Most document pipelines are easier to build when you assume each upload is one self-contained document with one obvious role.

That assumption breaks quickly in production.

Real workflows often receive mixed packs: an invoice plus a receipt, a KYC form plus an ID, a claim form plus supporting pages, or a trade packet with primary and secondary documents mixed together. If all of that goes into one extraction path unchanged, downstream interpretation becomes much harder than it needs to be.

What broke

In practice, the failures did not look dramatic. They looked operational.

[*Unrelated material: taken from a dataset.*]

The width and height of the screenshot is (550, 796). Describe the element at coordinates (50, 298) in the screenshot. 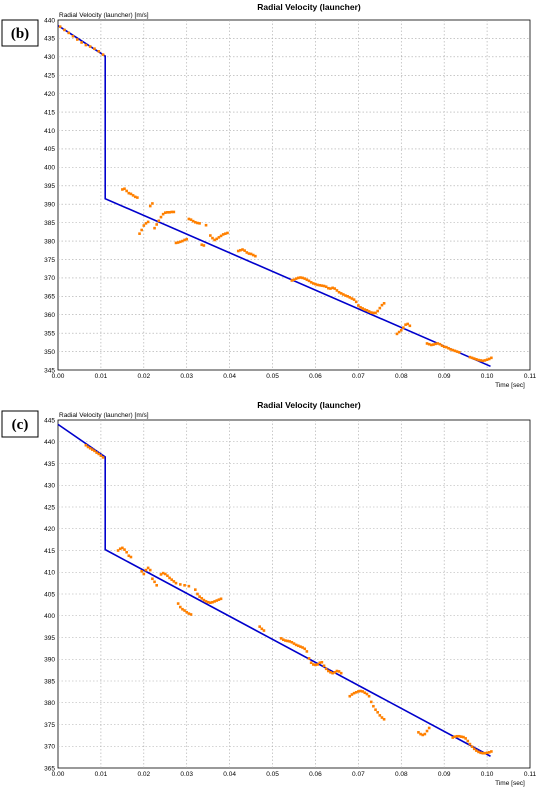

I see `y-tick-label: 365` at that location.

  • Supporting pages were interpreted like primary pages.
  • Partial packets were handled like complete submissions.
  • Similar-looking fields competed across pages that served different roles.
  • Reviewers spent time figuring out page purpose before they could judge extraction quality.
  • Schema logic got more complicated because the intake stage had already thrown away too much context.

This is why a lot of “extraction issues” are really intake-order issues.

A practical approach

If I were designing this from scratch, I would add a triage layer before deep extraction.

That layer would do a few simple things well:

  • Classify document and page type early.
  • Preserve packet structure so pages remain grouped.
  • Mark the likely anchor page for the workflow.
  • Separate supporting pages from primary pages.
  • Route mixed or unclear packets for light review before full schema mapping.
  • Carry page role into downstream extraction so interpretation stays grounded.

This does not need to be perfect to be useful. Even a modest triage step can make later extraction and review noticeably easier to reason about.

Why this helps

There are three concrete benefits.

1) Extraction becomes more explainable

If the system knows which page anchors the case, field mapping becomes easier to interpret later.

2) Reviewer effort drops

A reviewer who can immediately see page role and packet structure spends less time reconstructing the case manually.

3) Schema logic becomes less brittle

Instead of one giant extraction path that tries to account for every possible page, you can keep interpretation scoped to more realistic document roles.

Tradeoffs

There are tradeoffs, of course.

  • You now have one more stage in the pipeline.
  • Triage mistakes can still happen.
  • You need to retain packet-level context rather than flatten everything into one request.

But in most mixed-pack workflows, those tradeoffs are cheaper than the long-term cost of forcing every page through the same logic.

Implementation notes

A lightweight implementation can start with:

  • packet-level grouping
  • page-type classification
  • role labeling
  • review routing for unclear packs

Only after that would I invest in more complex extraction behavior.

A common mistake is to push complexity into the extractor first. That often makes the output look smarter while leaving the workflow harder to trust.

How I’d evaluate this

  • Can the system preserve packet structure?
  • Does it distinguish primary from supporting pages?
  • Can reviewers see page role quickly?
  • Does triage reduce ambiguous field mapping?
  • Is the downstream schema easier to reason about after the change?

A lot of document systems become more reliable not because the extraction layer became more powerful, but because the intake path became more disciplined.